Effective June 23, 2014, the Corporation amended the Credit Agreement to ensure the impact of the business combination with TXI does not impair liquidity available under the Term Loan Facility and the Revolving Facility. The amendment adjusts consolidated EBITDA to add back fees, costs or expenses relating to the TXI business combination incurred on or prior to the closing of the combination not to exceed $95,000,000; any integration or similar costs or expenses related to the TXI business combination incurred in any period prior to the second anniversary of the closing of the TXI business combination not to exceed $70,000,000; and any make-whole fees incurred in connection with the redemption of TXI’s 9.25% senior notes due 2020. The amendment also temporarily increases the maximum Ratio to 3.75x at September 30, 2014. The Corporation was in compliance with this Ratio at September 30, 2014. The Ratio returns to the pre-amendment maximum of 3.50x for the December 31, 2014 calculation date.

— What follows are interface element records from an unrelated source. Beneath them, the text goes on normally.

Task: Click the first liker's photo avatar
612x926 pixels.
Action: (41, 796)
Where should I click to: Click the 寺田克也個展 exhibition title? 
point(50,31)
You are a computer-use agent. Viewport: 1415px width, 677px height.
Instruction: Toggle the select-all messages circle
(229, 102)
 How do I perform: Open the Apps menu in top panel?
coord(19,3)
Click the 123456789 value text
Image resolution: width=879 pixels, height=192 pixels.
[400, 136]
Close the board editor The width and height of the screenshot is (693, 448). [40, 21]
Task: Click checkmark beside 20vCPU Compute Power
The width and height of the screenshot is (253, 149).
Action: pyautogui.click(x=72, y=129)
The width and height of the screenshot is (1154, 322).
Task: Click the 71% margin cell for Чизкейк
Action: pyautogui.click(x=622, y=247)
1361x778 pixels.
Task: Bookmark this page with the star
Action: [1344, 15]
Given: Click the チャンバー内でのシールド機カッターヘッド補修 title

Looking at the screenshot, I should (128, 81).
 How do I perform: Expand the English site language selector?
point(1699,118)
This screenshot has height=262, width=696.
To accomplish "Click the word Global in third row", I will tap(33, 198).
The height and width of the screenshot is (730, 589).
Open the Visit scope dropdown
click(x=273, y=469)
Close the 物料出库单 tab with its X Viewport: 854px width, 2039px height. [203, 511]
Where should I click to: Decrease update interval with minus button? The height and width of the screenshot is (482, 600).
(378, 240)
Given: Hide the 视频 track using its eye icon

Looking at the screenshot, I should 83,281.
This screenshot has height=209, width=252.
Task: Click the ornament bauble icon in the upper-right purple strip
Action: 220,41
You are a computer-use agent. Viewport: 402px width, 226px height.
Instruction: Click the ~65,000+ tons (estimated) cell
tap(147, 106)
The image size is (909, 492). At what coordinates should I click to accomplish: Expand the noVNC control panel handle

Available borrowings under the Revolving Facility are reduced by any outstanding letters of credit issued by the Corporation under the Revolving Facility. At September 30, 2014, the Corporation had $2,507,000 of outstanding letters of credit issued under the Revolving Facility.

Accumulated other comprehensive loss includes the unamortized value of terminated forward starting interest rate swap agreements. For the three and nine months ended September 30, 2014, the Corporation recognized $300,000 and $883,000, respectively, as additional interest expense. For the three and nine months ended September 30, 2013, the Corporation recognized $279,000 and $823,000, respectively, as additional interest expense. The ongoing amortization of the terminated value of the forward starting interest rate swap agreements will increase annual interest expense by approximately $1,200,000 until the maturity of the 6.6% Senior Notes in 2018.